Task-Level Routing: The Boring Fix That Saves 60-70%
任务级路由:节省 60-70% 成本的“无聊”方案
The concept is simple: instead of routing every request to one model, classify each task and send it to the cheapest model that can handle it well. 概念很简单:不要将每个请求都路由到同一个模型,而是对每个任务进行分类,并将其发送给能够胜任该任务的最便宜模型。
-
Planning phase → Frontier model (Opus, GPT-5). This is where reasoning depth matters. You want the model that catches edge cases your spec missed.
-
Implementation → Mid-tier model (Sonnet, GPT-4.1). Given a clear plan, most code generation doesn’t need maximum intelligence — it needs reliable instruction-following.
-
Tests, formatting, docs → Fast/cheap model (Haiku, Flash, Gemini 2.5). These tasks have objectively verifiable outputs. Either the test passes or it doesn’t. You don’t need 200 IQ for assertEqual.
-
Debug/diagnosis → Frontier model again. When something breaks in a non-obvious way, you want the best reasoning available.
-
规划阶段 → 前沿模型 (Opus, GPT-5)。 这是推理深度发挥作用的地方。你需要一个能捕捉到你规范中遗漏的边缘情况的模型。
-
实现阶段 → 中端模型 (Sonnet, GPT-4.1)。 有了明确的计划,大多数代码生成不需要最高智力,它需要的是可靠的指令遵循能力。
-
测试、格式化、文档 → 快速/廉价模型 (Haiku, Flash, Gemini 2.5)。 这些任务有客观可验证的输出。测试要么通过,要么不通过。你不需要 200 的智商来写
assertEqual。 -
调试/诊断 → 再次使用前沿模型。 当出现非显而易见的故障时,你需要最强的推理能力。
After implementing this approach, my monthly spend dropped from ~$10K to ~$3K. Same output quality. Same velocity. Just stopped overpaying for routine work. 实施这种方法后,我的月支出从约 1 万美元降至约 3 千美元。输出质量相同,开发速度相同,只是不再为常规工作支付过高的费用。
How to Actually Do This
如何具体实施
You don’t need custom infrastructure. Here’s the practical version: 你不需要定制基础设施。以下是实操建议:
-
Audit Your Token Usage: Before optimizing, know where your tokens go. Log the actual prompts hitting the API for a week. You’ll probably find: Context bloat, unnecessary thinking loops, and repeated system prompts.
-
Create Task Categories: Start simple — three tiers is enough: Tier 1 (Frontier), Tier 2 (Mid), Tier 3 (Fast).
-
Route Based on the Task, Not the Session: The key insight: routing should happen at the task level.

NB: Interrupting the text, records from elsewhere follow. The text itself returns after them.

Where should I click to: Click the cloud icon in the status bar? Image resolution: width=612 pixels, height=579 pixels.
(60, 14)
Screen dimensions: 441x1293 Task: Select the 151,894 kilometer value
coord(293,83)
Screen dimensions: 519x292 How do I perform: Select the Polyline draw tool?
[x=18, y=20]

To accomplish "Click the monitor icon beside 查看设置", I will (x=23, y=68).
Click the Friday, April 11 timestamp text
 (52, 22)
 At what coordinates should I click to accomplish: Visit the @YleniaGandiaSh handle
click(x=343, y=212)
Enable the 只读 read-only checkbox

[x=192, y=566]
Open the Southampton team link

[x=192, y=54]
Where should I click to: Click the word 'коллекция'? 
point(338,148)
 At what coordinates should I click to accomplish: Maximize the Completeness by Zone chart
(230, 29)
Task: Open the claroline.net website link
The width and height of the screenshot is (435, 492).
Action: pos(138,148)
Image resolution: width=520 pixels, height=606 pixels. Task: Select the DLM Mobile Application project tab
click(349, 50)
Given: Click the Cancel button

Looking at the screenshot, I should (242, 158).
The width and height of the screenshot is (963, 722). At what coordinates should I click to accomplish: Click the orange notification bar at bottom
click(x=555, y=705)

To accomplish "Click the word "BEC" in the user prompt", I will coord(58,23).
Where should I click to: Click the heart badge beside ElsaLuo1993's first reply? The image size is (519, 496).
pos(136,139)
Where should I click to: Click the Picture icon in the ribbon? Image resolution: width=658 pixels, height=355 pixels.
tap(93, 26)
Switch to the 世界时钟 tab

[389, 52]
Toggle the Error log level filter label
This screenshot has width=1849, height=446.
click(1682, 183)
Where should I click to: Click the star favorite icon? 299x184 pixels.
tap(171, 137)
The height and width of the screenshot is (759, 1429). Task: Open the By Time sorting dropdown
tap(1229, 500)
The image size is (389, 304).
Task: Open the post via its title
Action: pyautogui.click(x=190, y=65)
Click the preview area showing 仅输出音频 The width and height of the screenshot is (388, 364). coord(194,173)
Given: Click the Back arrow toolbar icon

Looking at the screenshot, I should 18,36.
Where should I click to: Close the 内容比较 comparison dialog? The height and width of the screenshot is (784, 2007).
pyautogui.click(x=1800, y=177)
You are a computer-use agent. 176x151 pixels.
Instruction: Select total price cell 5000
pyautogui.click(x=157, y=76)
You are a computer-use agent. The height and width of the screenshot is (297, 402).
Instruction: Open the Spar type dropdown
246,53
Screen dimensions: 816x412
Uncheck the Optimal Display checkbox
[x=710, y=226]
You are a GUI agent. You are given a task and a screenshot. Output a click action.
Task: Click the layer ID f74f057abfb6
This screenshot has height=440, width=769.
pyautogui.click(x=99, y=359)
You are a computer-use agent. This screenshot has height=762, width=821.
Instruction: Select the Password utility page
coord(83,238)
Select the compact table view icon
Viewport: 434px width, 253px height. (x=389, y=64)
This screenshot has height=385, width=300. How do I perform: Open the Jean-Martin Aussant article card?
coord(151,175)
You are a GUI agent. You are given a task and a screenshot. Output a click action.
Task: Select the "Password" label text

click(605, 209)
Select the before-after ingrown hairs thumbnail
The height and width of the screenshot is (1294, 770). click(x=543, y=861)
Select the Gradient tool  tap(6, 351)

A single coding session might need Opus for design, Sonnet for implementation, and Haiku for tests.
-
Monitor and Adjust: Track cost-per-task, not just total spend. When you see a Tier 3 task consuming $2 worth of tokens on a frontier model, that’s a routing failure.
-
审计 Token 使用情况: 在优化之前,先了解 Token 的去向。记录一周内发送到 API 的实际 Prompt。你可能会发现:上下文臃肿、不必要的思考循环以及重复的系统提示词。
-
创建任务类别: 从简单开始,三个层级就足够了:一级(前沿)、二级(中端)、三级(快速)。
-
基于任务而非会话进行路由: 关键洞察:路由应该发生在任务级别。同一个编码会话可能需要 Opus 进行设计,Sonnet 进行实现,Haiku 进行测试。
-
监控与调整: 跟踪单任务成本,而不仅仅是总支出。当你发现一个三级任务在顶级模型上消耗了 2 美元的 Token 时,那就是路由失败。
The Bigger Picture
更宏观的视角
Ramp’s data tells an interesting story: the companies spending the most on AI aren’t the ones in trouble. The ones in trouble are companies locked into a single vendor with no ability to route. “The top 1% of firms tend to mix and match, bouncing between multiple frontier models and platforms that give them access to cheaper models.” — Ramp AI Index. Ramp 的数据揭示了一个有趣的现象:在 AI 上花费最多的公司并不是最危险的。真正危险的是那些被锁定在单一供应商且无法进行路由的公司。“排名前 1% 的公司倾向于混合搭配,在多个前沿模型和能够提供更廉价模型的平台之间切换。”——Ramp AI 指数。
This isn’t about spending less on AI. It’s about spending smarter. The teams that figure out task-level routing now will have a structural cost advantage as agentic workflows become the default. 这不仅仅是为了在 AI 上少花钱,而是为了更聪明地花钱。随着智能体工作流成为主流,现在就掌握任务级路由的团队将拥有结构性的成本优势。